Chapitre 10



Agacé, la main fermée en poing, Mohamed prit la direction du pont supérieur et agrippa violemment la balustrade en fixant d'un regard assassin l'horizon sombre.

Tout en se concentrant sur le bruit des vagues, le sultan poussa un juron en inspirant profondément et se concentra à nouveau sur l'horizon en se demandant combien de temps il tiendrait sans que cette chose en lui se réveille et prenne la place de celui qu'il essayait d'être.

En vain...

Faire craquer sa nuque ne l'aidait en rien à dissiper cette dangerosité qui jusqu'ici murmurait en lui, mais ne grondait pas encore.

Combien de temps tiendrait-il ?

Mohamed se posait cette question depuis qu'il l'avait monté à bord de son bateau et le comportement qu'avait eu la jeune femme plus tôt dans la soirée aiguisait un peu plus cette question.

Seulement le sultan n'eut guère le temps de prolonger sa torpeur car un bruit derrière lui attira son attention.

Ce n'était pas la jeune femme. Il le savait parce qu'il avait étudié ses pas différents et parfois hésitants à cause de sa blessure.

Ne laissant rien paraître, il se redressa en fermant sur la balustrade ses mains qui tremblaient de puissance.

Sans crier gare, il se retourna pour achever son adversaire, mais s'arrêta à une seconde avant de le toucher au visage.

Même s'il savait qui se tenait devant lui, Mohamed n'abaissa pas son poing immédiatement tandis que l'italien leva les mains en l'air en faisant mine d'être en état d'arrestation.

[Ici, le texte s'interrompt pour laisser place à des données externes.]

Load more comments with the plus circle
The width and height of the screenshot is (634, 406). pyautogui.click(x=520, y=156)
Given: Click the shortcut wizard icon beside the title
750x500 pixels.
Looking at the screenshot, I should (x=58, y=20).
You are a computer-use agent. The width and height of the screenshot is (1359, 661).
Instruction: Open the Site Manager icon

- Bon sang ! Qu'est-ce que tu fais ici ? Comment tu m'as trouvé ?

- Bonsoir Mohamed, c'est un plaisir de te revoir, commença-t-il en prenant une voix faussement enjouée. Oh Massimo ! Ce plaisir est partagé ! Termina-t-il en faisant mine de l'imiter

Il baissa son poing sous le rire graveleux de son ami qu'il n'avait pas vu depuis plus d'un an.

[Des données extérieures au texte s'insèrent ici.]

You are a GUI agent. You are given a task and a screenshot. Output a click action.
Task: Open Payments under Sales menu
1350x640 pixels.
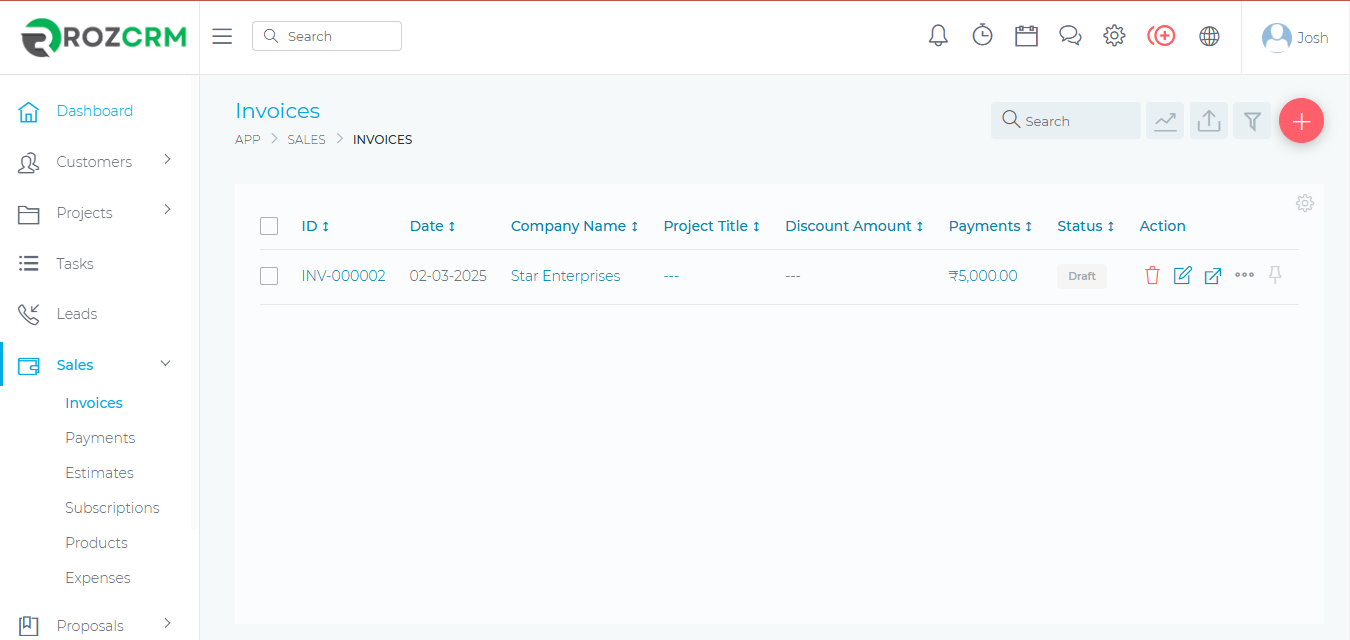(x=100, y=438)
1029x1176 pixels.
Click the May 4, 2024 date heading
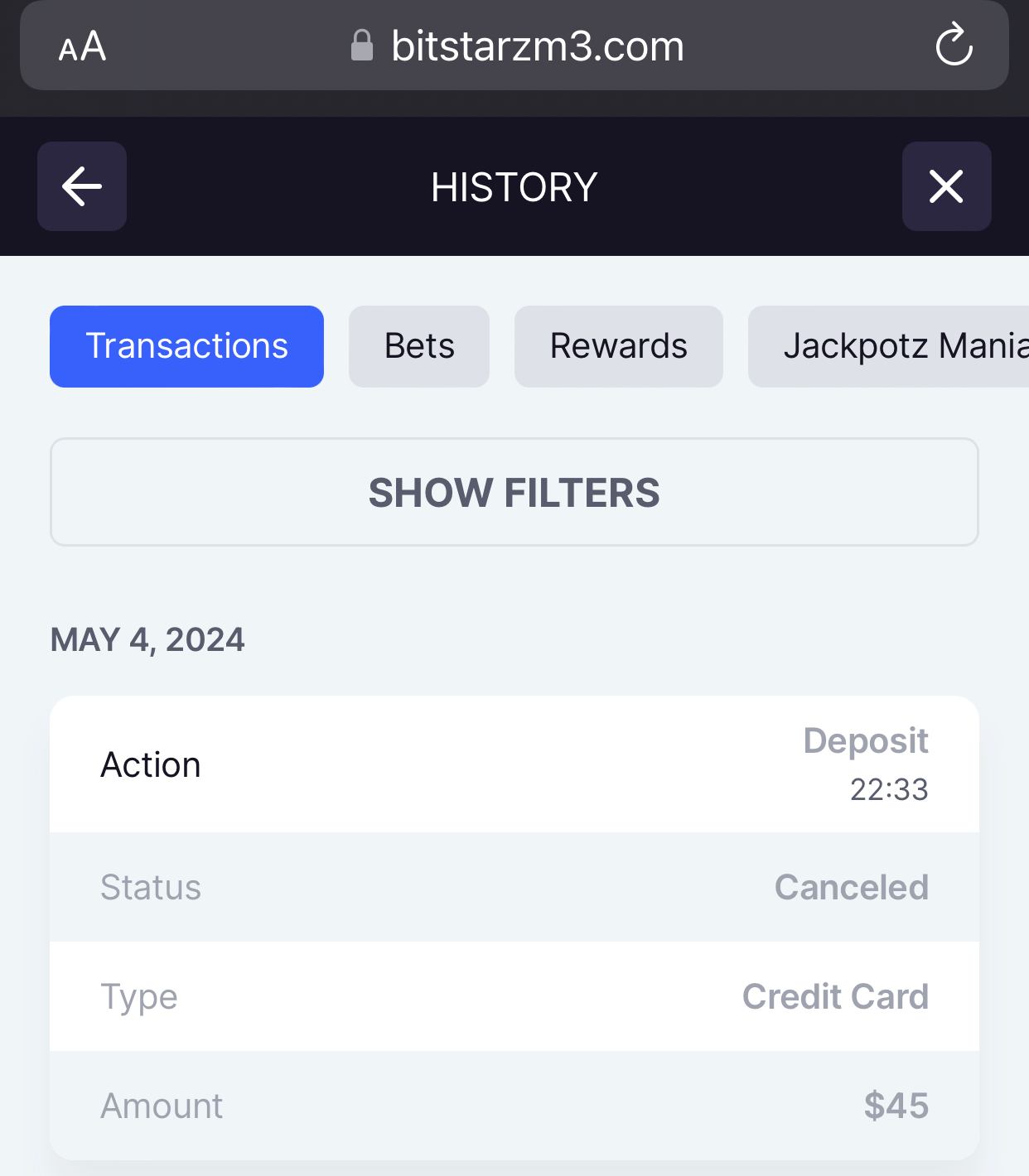tap(147, 640)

- Je suis un peu tendu et je ne m'attendais pas à te voir ici.

- Moi non plus je ne m'attendais pas à me voir ici, jusqu'à ce que mes hommes m'informent de ta présence en Sicile, répondit Massimo en esquissant une moue blessée. J'aurais pensé que tu serais passé me voir et comme tu ne l'as pas fait et que tu as quitté les côtes assez rapidement je me suis dit que quelque chose se passait.

Mohamed resta de marbre devant le sourire machiavélique de l'italien.

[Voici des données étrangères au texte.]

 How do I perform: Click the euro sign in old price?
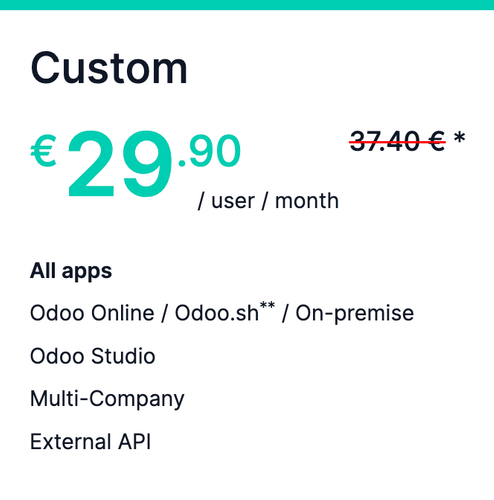pos(435,141)
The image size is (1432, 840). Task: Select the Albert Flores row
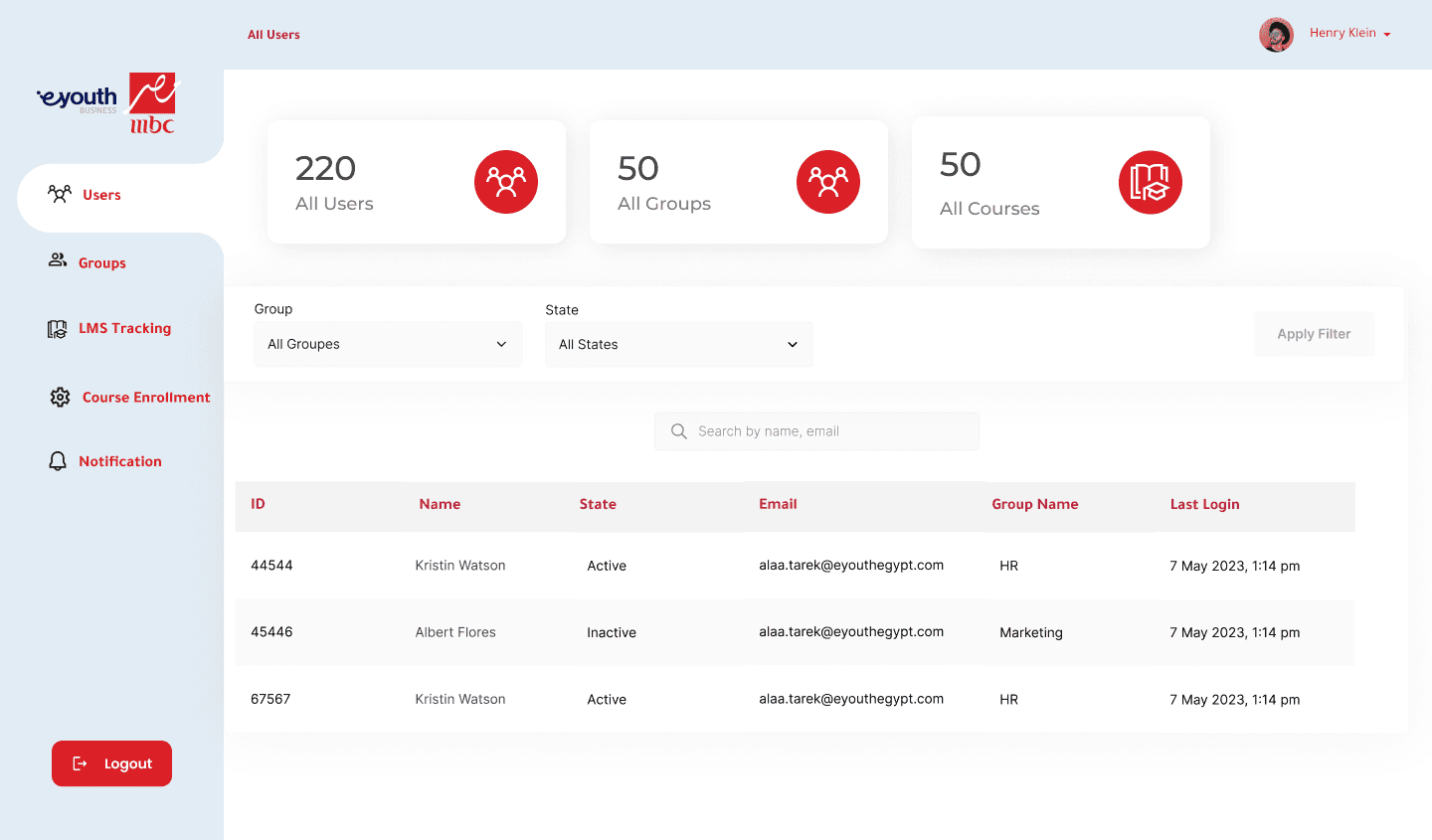pyautogui.click(x=454, y=632)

- Comment es-tu arrivé jusqu'ici ? En scooter des mers ?

- Mieux que ça ! Mais je ne te dirais pas sinon je vais gâcher l'effet de surprise pour la prochaine fois.

Mohamed ne laissa rien paraître sur son visage, mais cet homme qui se tenait devant lui avait une part dans son histoire et sans doute la plus importante.

Après que la guerre ait été déclarée et après sa blessure au visage, Mohamed avait pris la fuite loin de son île en croyant d'abord que sa place n'était plus là-bas et qu'il ne serait pas en mesure de regagner le trône.

C'est en Sicile qu'il s'était caché pour panser ses plaies physiques et psychologiques. Et c'est au détour d'une ruelle qu'il avait fait la connaissance de cet homme au cœur froid et insensible.

Un maître régnant sur la Sicile et c'est grâce à lui que Mohamed s'était enfin trouvé.

- Je vais bien, si c'est cela que tu es venu découvrir.

- Oui selon la presse ta majestueuse île se porte très bien mais qu'en est-il du souverain ? Est-ce qu'il va bien ?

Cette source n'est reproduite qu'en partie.